Heiner Friedrich works at the interface of materials chemistry and soft matter science. He focusses on the fundamental aspects of chemical and physical processes relevant to the multiscale structuring of materials. The aim hereby is to create and improve functionality by (multiscale) morphology optimization and to provide sustainable solutions based on abundant or renewable building blocks. Materials examples include porous silica with tunable mass-transport properties for energy storage, separation, and catalysis applications; and graphene composites with tunable energy-transport properties for printed electronics and heat transport/storage applications. To create such functional materials with truly multiscale morphologies he combines bottom-up self-organization and top-down (additive) manufacturing approaches. To gain insight into morphology evolution during formation, operation, degradation and, prospectively, recycling of the material he utilizes quantitative microscopy (QM). To advance QM his team develops cryo, in-situ & 3D electron microscopy approaches for the dynamic investigation of materials over multiple length and time scales.
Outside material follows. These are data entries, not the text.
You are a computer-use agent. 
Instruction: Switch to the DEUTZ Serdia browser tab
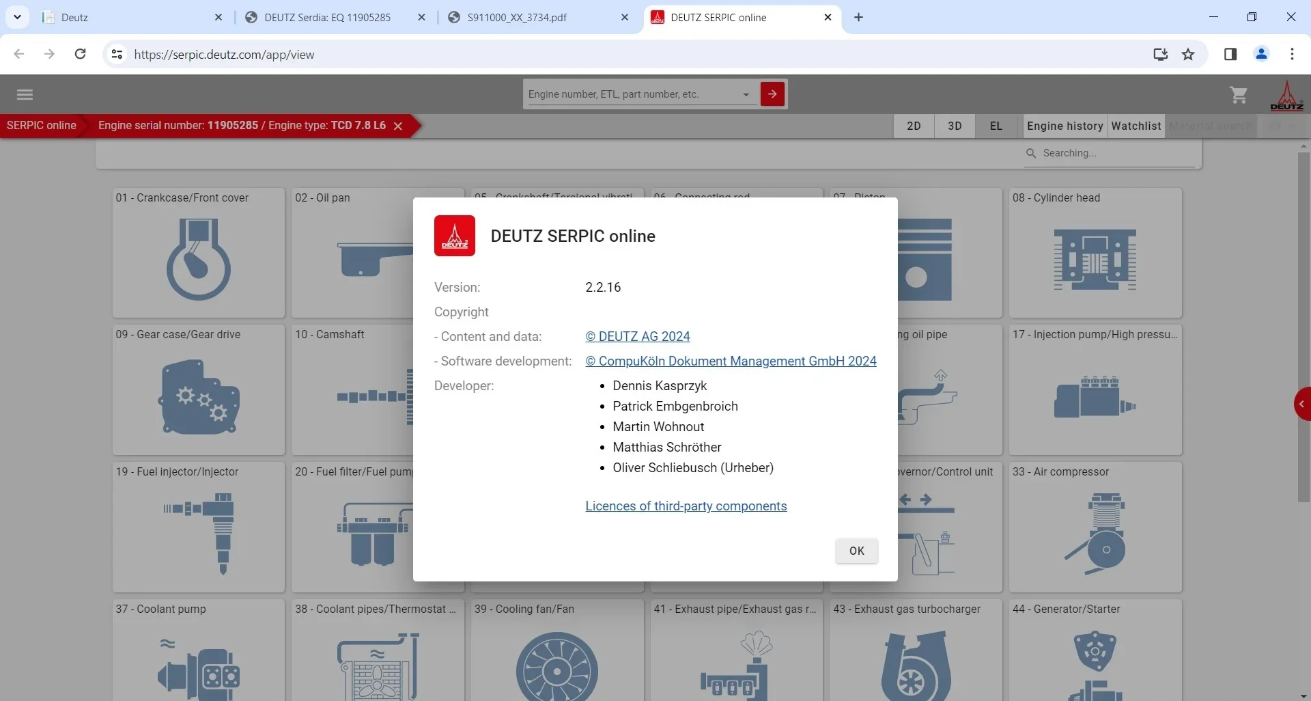click(328, 18)
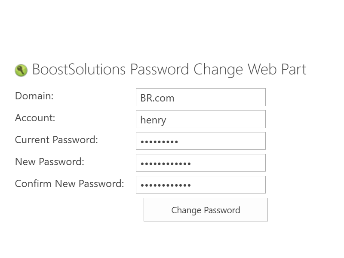The image size is (344, 258).
Task: Click the Account label
Action: click(x=35, y=118)
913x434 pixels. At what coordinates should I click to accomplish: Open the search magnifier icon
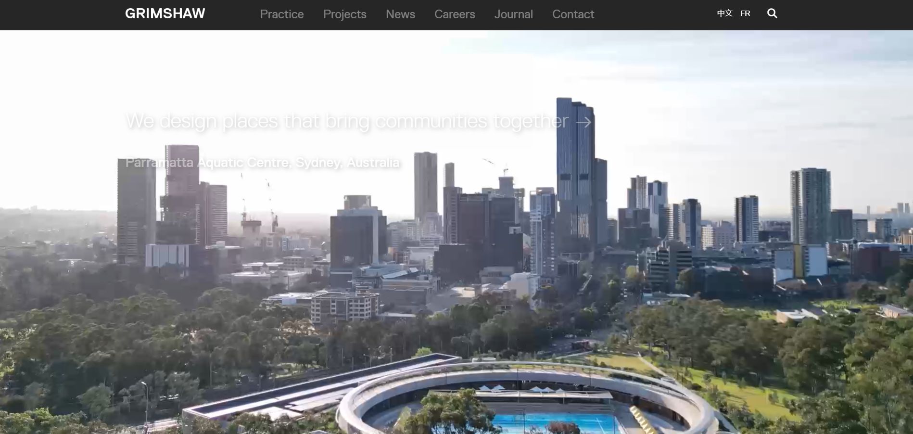point(772,13)

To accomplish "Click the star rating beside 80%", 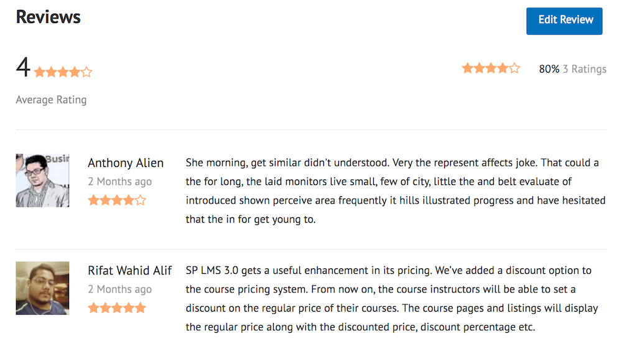I will 491,68.
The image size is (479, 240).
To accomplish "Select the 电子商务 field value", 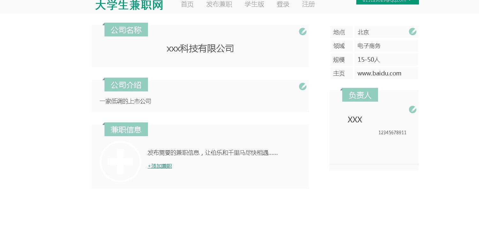I will click(369, 46).
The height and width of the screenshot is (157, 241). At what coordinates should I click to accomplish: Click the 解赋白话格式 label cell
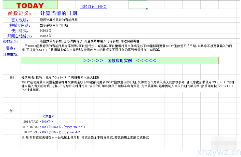[20, 36]
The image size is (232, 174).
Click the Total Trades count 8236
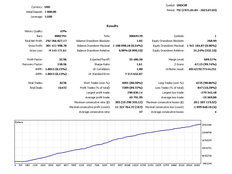[63, 83]
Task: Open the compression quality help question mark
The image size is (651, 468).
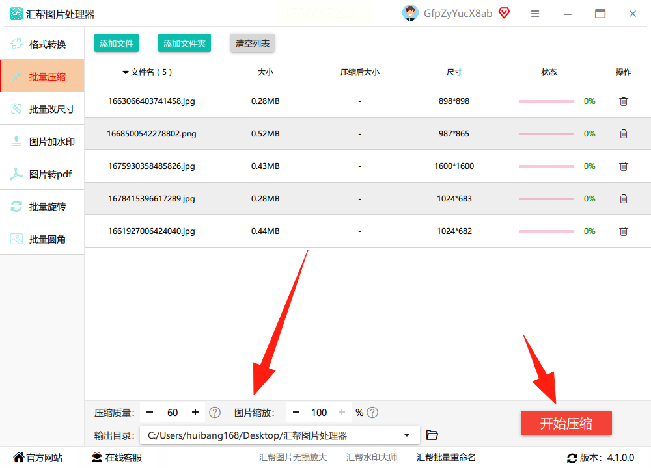Action: tap(215, 413)
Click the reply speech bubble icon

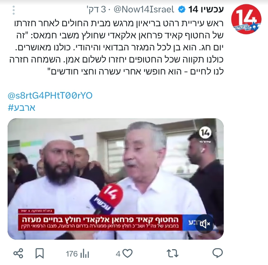tap(217, 253)
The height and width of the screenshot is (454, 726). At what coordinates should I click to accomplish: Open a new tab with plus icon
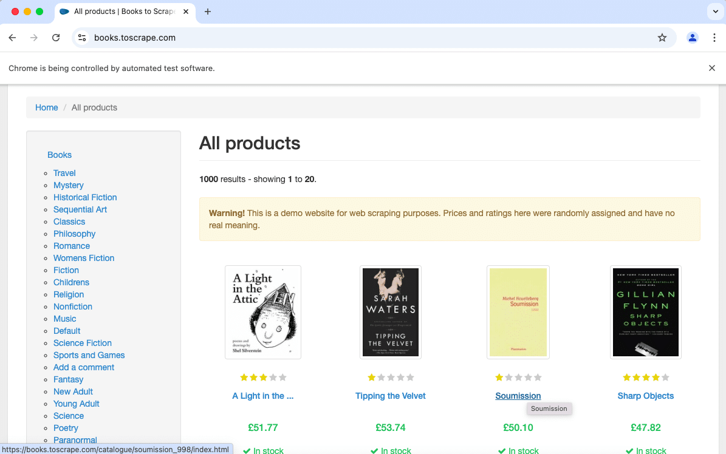208,12
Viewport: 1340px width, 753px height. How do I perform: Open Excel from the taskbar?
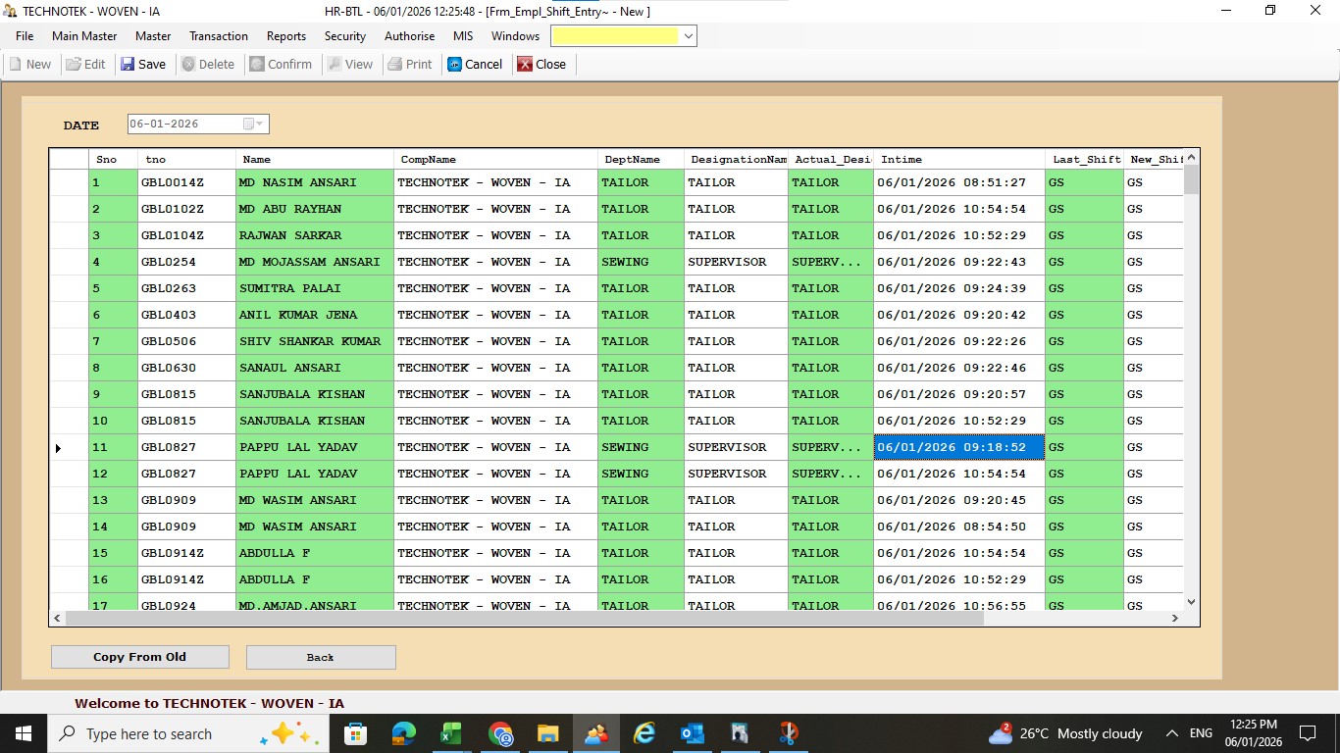point(451,733)
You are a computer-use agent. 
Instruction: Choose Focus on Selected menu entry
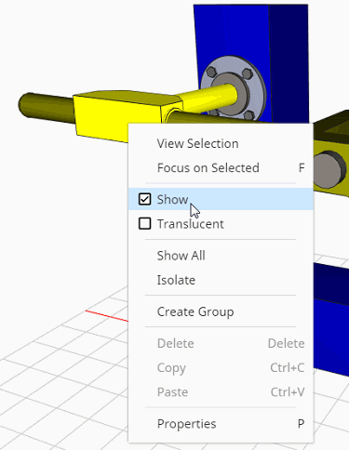tap(221, 167)
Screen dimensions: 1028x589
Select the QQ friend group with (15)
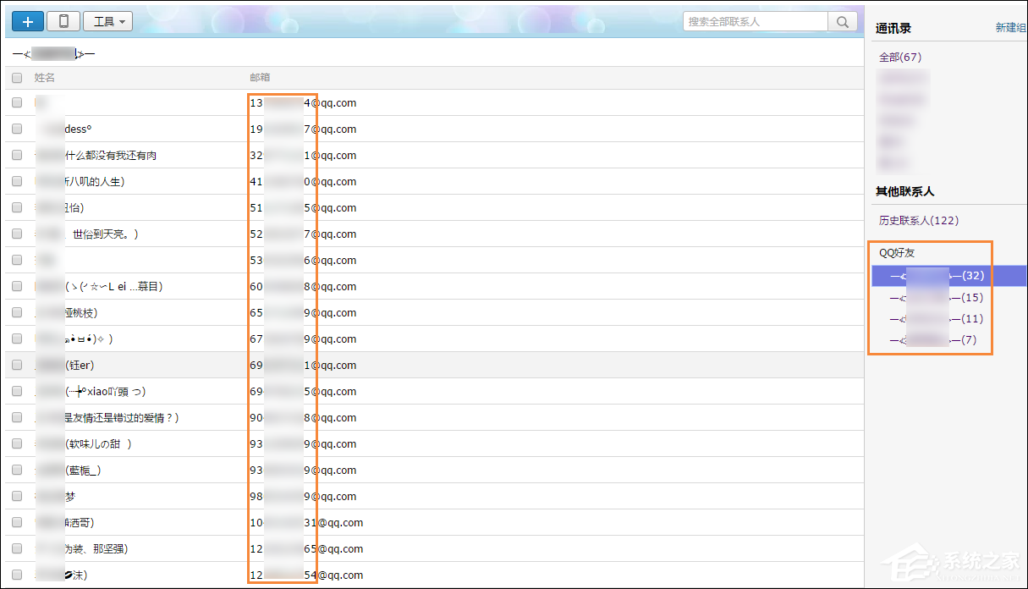[937, 298]
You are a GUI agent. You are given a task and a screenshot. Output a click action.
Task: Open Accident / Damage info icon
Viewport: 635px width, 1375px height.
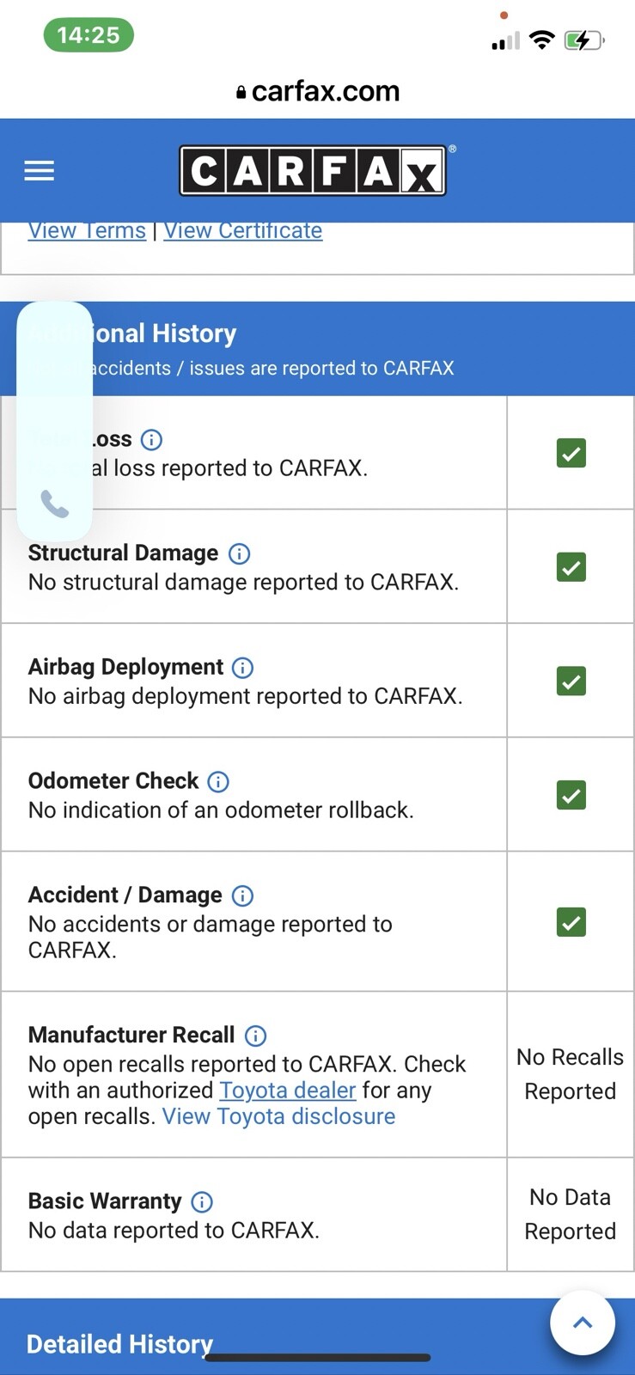tap(243, 895)
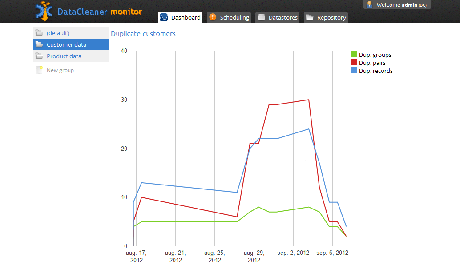Screen dimensions: 460x273
Task: Click the peak data point on the chart
Action: (x=308, y=100)
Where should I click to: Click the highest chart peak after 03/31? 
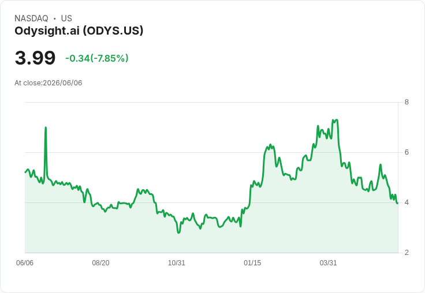336,120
Heiner Friedrich is a physical chemist with a passion for assembling and imaging complex functional structures. He received his master’s degree in physics in 2001 from TU Dresden (GER) with a specialization in particle and wave optics. From 2002 to 2005 he worked at Arizona State University (USA) developing electron tomography for materials science. He then moved to Utrecht University (NL) where in 2009 he obtained his PhD (cum laude) in the fields of inorganic chemistry, catalysis, and quantitative electron microscopy. In 2009 he started part-time as a junior assistant professor at Utrecht University and as a postdoctoral researcher at TU Eindhoven, where he was appointed as full-time assistant professor in 2011. He has been leading since 2018 the Center for Multiscale Electron Microscopy and since 2019 he has been working as a scientific staff member at the Laboratory of Physical Chemistry. He acts as the TU/e executive board member of the Dutch Electron Microscopy Infrastructure (NEMI). His research focusses on multiscale structuring of materials combining bottom-up and top-down assembly methods.